• _PARTS OF THE EXERCISE_:
[a] Condense the paragraph of the coffee roaster post that begins "I used a counter top rotisserie/toaster oven" into a short bulleted list that keeps its main facts.
[b] Retype the part of the coffee roaster post starting at "I used a counter" and ending at "the door shut.".

• _TEXT SEGMENT_:

######

Rick (Galaga) asked me to start a thread on my DIY coffee roaster. Photos are of a dark roast I did yesterday with Honduran beans.

I have been roasting using a Whirlypop for about 7 years now and did some serious thinking to avoid buying a new roaster or Whirlypop.

For me, 3 main components are needed to roast:
1) Heat
2) Churning
3) Cooling

I was going to buy a new roaster, but each had one main problem; cooling. Of the roasters in my price range they all had complaints about cooling. How much I wanted to roast at a time, type of roaster, and cost was my main driving points that got me thinking about my new setup.

A lot of smoke, the roaster is used in my garage.

I used a counter top rotisserie/toaster oven. I made a basket out of 1/4" wire mesh. That turned out to be a small mistake because the mesh was too spaced out, the beans would simply fall through the spacing. To fix this I cut up and lined the basket with a splatter screen. I think even an 1/8" mesh would be too small for a peaberry bean. Either way this is my first basket and will make another in the future. Inside the basket I made a ridge to help tumble the beans with each turn of the basket. I used 2 springs and made cheap hooks to latch the door shut.

The bar that roatates the basket is 1/4", it fits the wire mesh spacing perfectly and turns the basket without a problem

A look at the ridge to tumble the beans:

The spring latch:

The roast takes A LOT longer, but the beans have been roasted to a beautiful even color every time. On average a 1/2 lbs takes 35-38 minuted depending on the beans and the amount roasted, add another 10 minutes for a whole pound. I may make a larger basket in the future, but in reality I only drink 1/2 lbs a week.

######

• _DATA PROVIDED_:

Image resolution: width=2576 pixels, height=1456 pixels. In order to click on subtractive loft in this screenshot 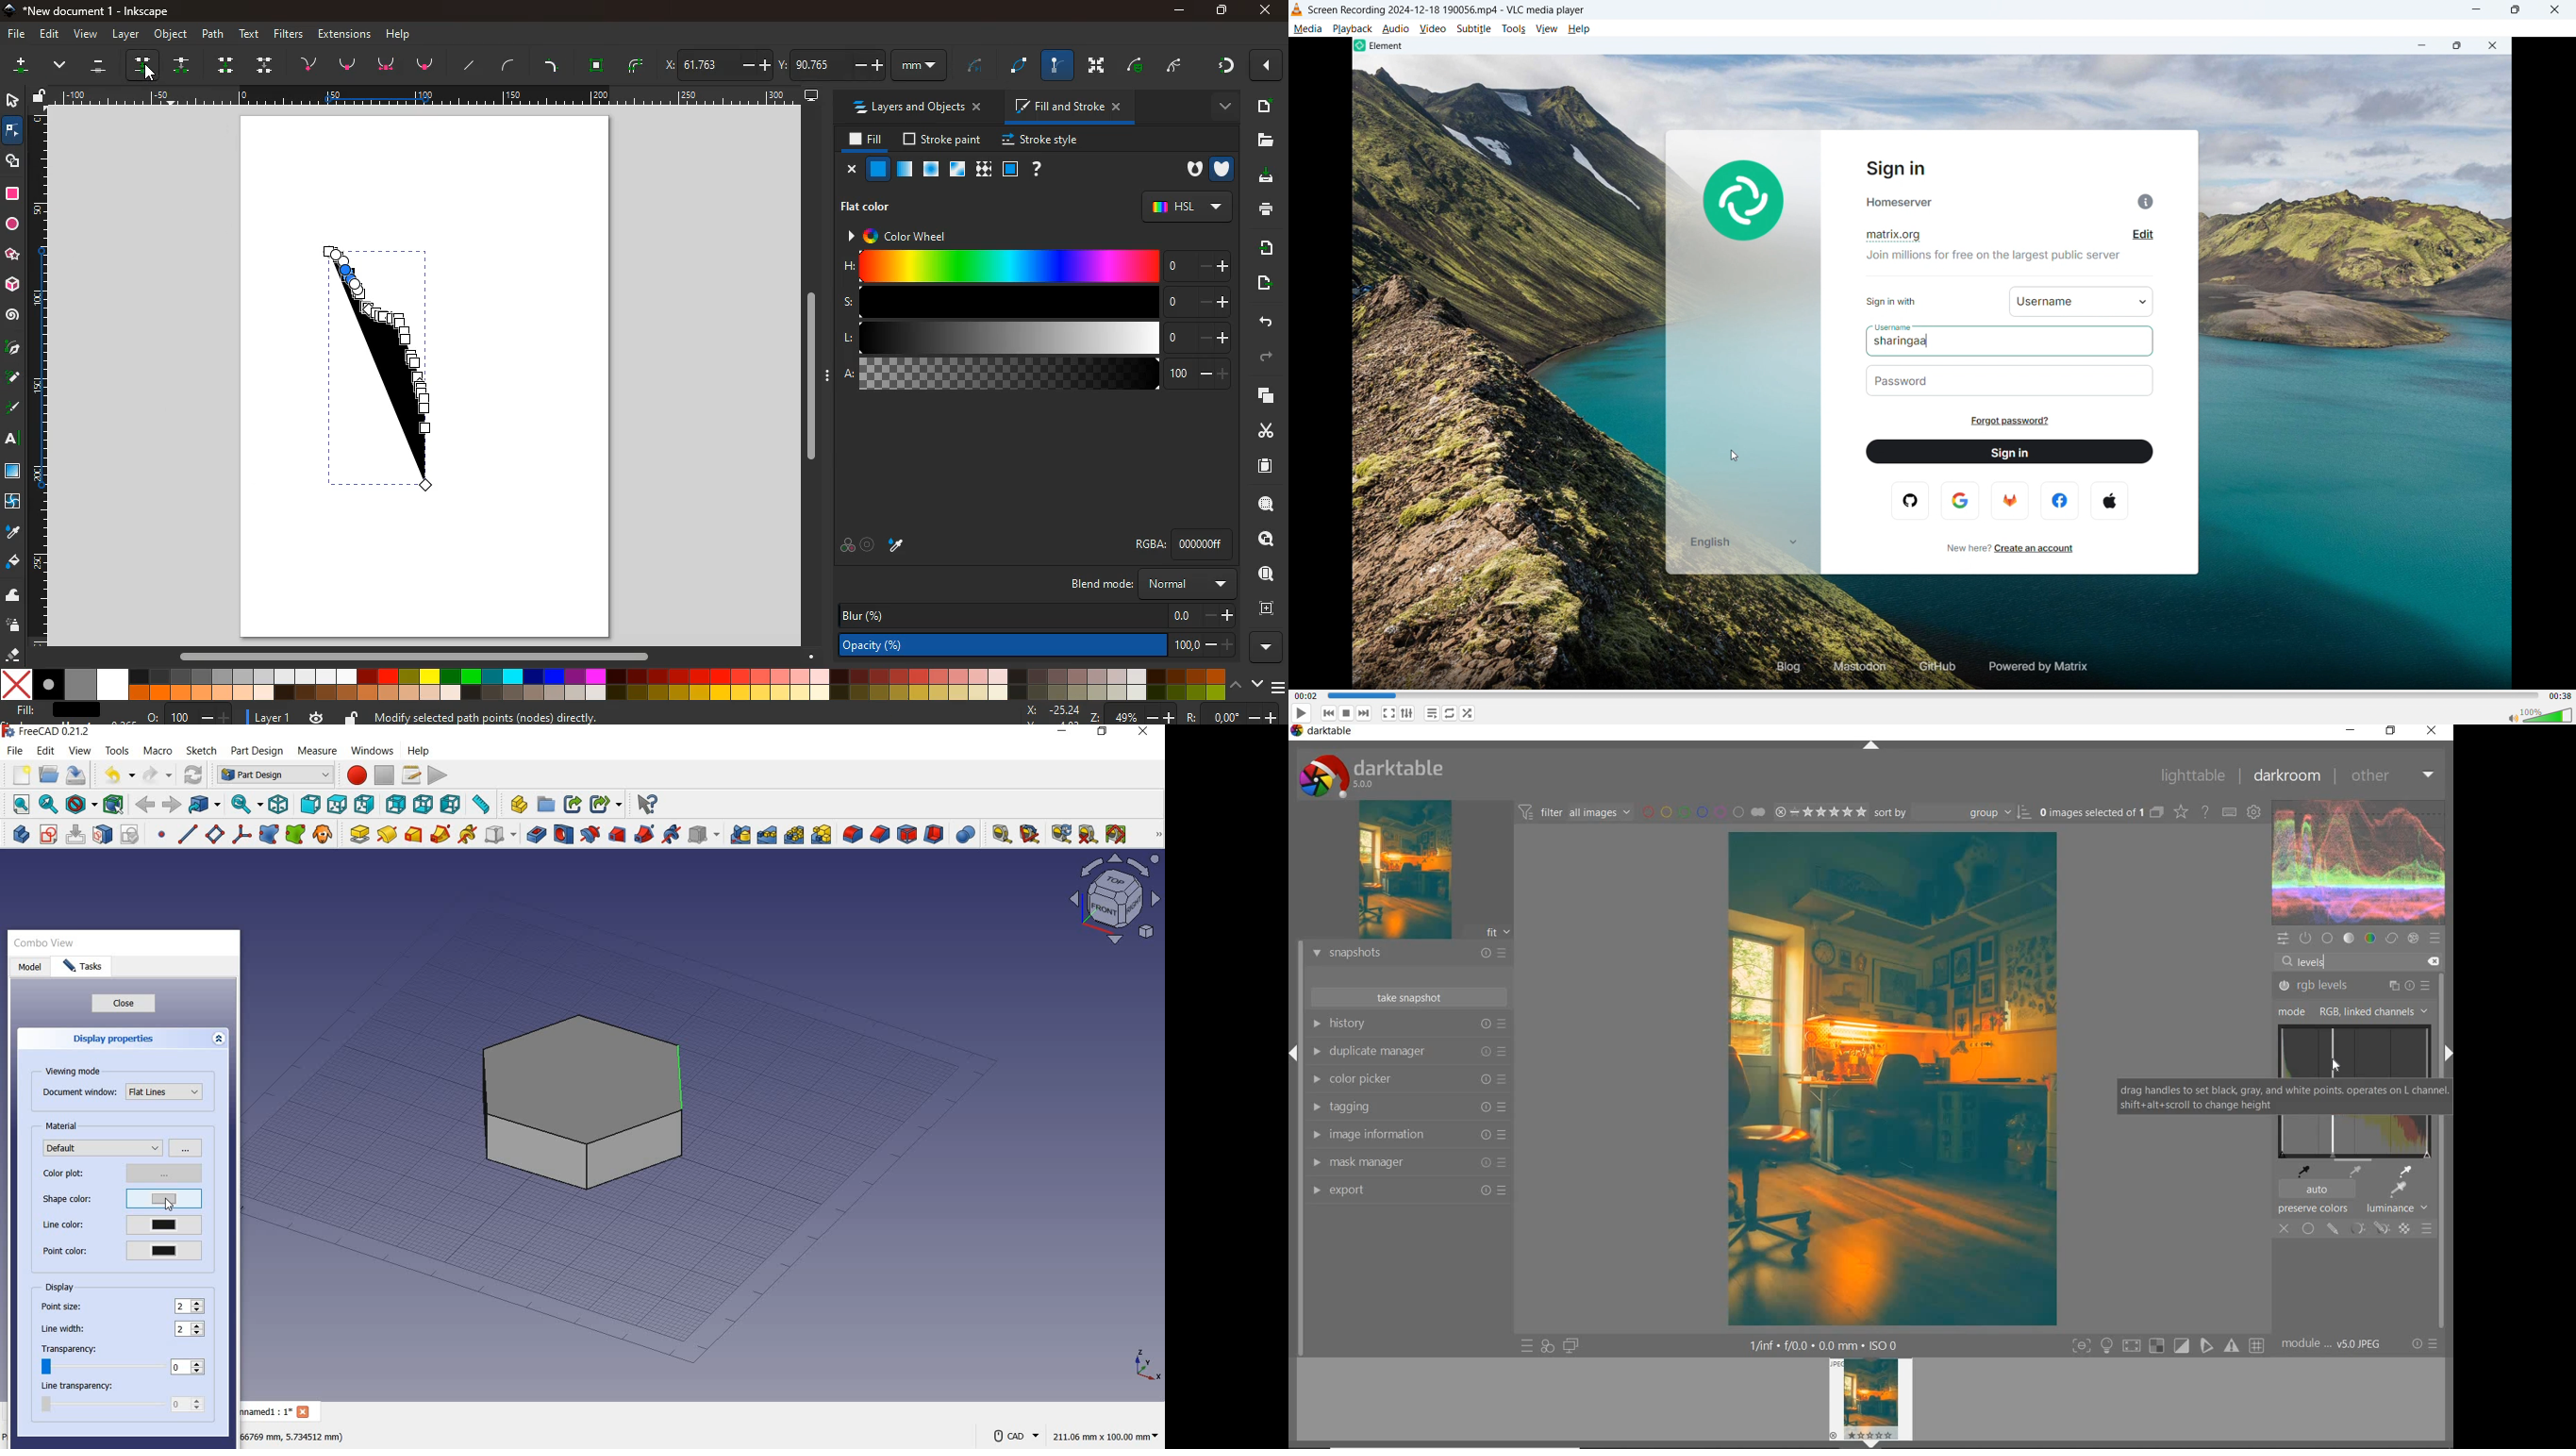, I will do `click(619, 836)`.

######

• _WORKED ANSWERS_:
[a]
- The roaster is a countertop rotisserie/toaster oven with a homemade basket of 1/4" wire mesh.
- The mesh spacing let beans fall through, so the basket was lined with pieces cut from a splatter screen.
- This is the first basket, and another will be made later.
- A ridge inside the basket tumbles the beans as it turns.
- Two springs and simple homemade hooks latch the door shut.

[b]
I used a counter top rotisserie/toaster oven. I made a basket out of 1/4" wire mesh. That turned out to be a small mistake because the mesh was too spaced out, the beans would simply fall through the spacing. To fix this I cut up and lined the basket with a splatter screen. I think even an 1/8" mesh would be too small for a peaberry bean. Either way this is my first basket and will make another in the future. Inside the basket I made a ridge to help tumble the beans with each turn of the basket. I used 2 springs and made cheap hooks to latch the door shut.